Jelang pergantian tahun, sederet perancang muslim yang tergabung dalam APPMI Jawa Barat tak mau ketinggalan unjuk karya terbarunya. Dengan semangat menjadikan Indonesia sebagai kiblat fesyen dunia, para perancang tersebut mengusung tren anyar berjuluk hijab ready to wear.
"Di tahun 2015, saya meramalkan tren busana yang akan booming akan bergeser pada tema ready to wear. Baik dari sisi siluet, motif dan warna, tidak akan seheboh tahun-tahun sebelumnya. Semua dipastikan lebih simple namun elegan," ujar Ketua Asosiasi Perancang Pengusaha Mode Indonesia (APPMI) Jawa Barat, Harry Ibrahim, dalam fashion show di Bandung, dua pekan lalu.

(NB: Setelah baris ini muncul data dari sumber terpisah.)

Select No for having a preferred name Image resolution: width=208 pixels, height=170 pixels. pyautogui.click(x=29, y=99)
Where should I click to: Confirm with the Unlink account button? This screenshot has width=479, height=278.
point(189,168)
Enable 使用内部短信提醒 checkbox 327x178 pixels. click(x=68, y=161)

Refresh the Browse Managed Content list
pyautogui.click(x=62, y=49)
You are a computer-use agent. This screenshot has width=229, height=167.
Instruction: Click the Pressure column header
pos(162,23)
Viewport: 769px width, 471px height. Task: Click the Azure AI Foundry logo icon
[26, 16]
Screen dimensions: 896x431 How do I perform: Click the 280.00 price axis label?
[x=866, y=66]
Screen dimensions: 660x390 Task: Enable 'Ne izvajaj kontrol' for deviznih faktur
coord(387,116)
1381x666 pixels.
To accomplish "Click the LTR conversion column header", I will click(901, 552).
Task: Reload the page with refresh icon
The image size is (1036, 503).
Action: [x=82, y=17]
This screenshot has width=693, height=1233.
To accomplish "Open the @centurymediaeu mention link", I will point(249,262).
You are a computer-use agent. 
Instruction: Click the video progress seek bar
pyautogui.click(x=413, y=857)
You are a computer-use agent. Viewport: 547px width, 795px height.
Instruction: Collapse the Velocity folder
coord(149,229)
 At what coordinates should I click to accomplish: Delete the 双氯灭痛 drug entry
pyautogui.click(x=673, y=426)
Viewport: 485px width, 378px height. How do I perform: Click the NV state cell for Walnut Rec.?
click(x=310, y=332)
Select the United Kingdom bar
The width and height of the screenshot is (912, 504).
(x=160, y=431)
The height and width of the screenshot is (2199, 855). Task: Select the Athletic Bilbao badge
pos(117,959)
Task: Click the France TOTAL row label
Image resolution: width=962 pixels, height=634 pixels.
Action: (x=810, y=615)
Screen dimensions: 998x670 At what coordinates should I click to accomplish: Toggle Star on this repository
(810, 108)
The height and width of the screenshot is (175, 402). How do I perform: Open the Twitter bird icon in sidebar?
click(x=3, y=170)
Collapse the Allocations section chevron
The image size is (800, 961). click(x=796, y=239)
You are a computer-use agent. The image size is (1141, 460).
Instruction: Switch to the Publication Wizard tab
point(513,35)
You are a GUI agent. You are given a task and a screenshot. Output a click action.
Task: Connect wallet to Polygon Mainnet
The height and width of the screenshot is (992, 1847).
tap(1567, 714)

Ready to wear bisa dimaknai sebagai busana siap pakai. Bersifat multifungsi dan bisa dikenakan di semua forum, busana ready to wear yang diusung para perancang tersebut memiliki karakter sederhana namun manis dikenakan dalam keseharian.
Meski mengusung kesan sederhana, bukan berarti deretan busana yang dipamerkan minim konsep. Gaya ready to wear yang ditampilkan justru dibalut dalam nuansa edgy dan universal. Tak jarang, rancangan yang ditampilkan terasa lebih eksentrik dan out of the box tanpa harus meninggalkan unsur syar'i.
Beberapa rancangan juga tetap mempertahankan desain dan motif yang memperlihatkan khasanah tradisi Indonesia bahkan mengeksplorasi keindahan alam Nusantara. Konsep tersebut diterjemahkan pada siluet yang unik, kaya warna dan dibalut permainan material yang digunakan.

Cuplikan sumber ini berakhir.